■ Excerpts from a dataset ■
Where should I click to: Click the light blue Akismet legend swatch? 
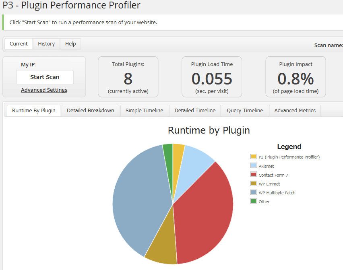click(x=253, y=165)
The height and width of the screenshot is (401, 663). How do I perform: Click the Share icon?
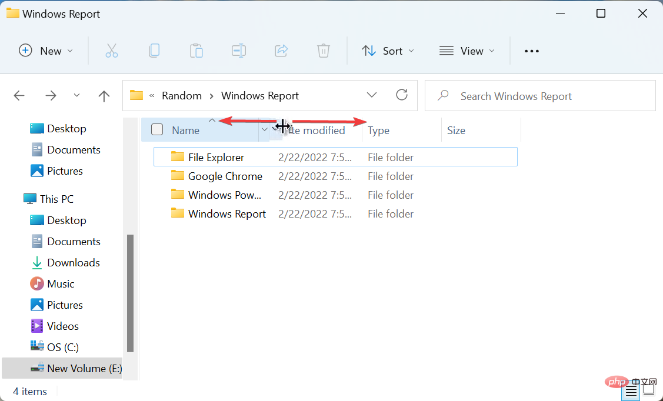[x=281, y=51]
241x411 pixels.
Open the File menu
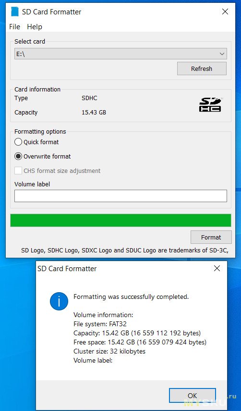(x=14, y=27)
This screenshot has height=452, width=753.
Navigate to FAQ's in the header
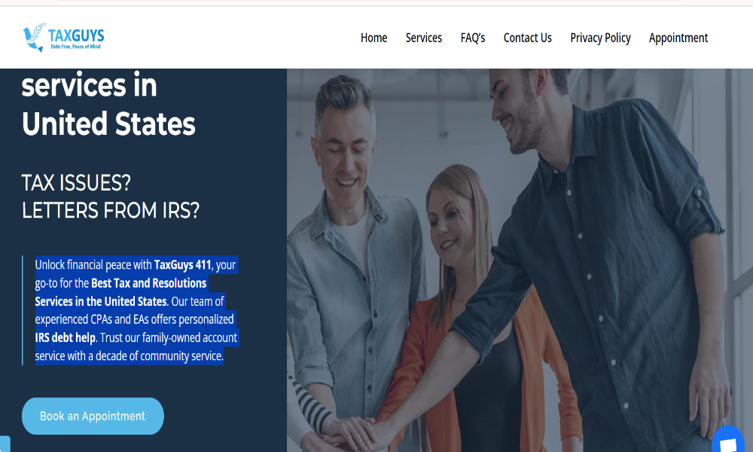coord(473,38)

■ PROBLEM STATEMENT ■
Write out again, exactly, each line from the one with "The height and" to the end of the entries. No pictures go in.

■ ANSWER BELOW ■
The height and width of the screenshot is (401, 663). How do I perform: Click the Share icon?
[x=281, y=51]
241x411 pixels.
Open the File menu
(x=14, y=27)
This screenshot has height=452, width=753.
Navigate to FAQ's in the header
coord(473,38)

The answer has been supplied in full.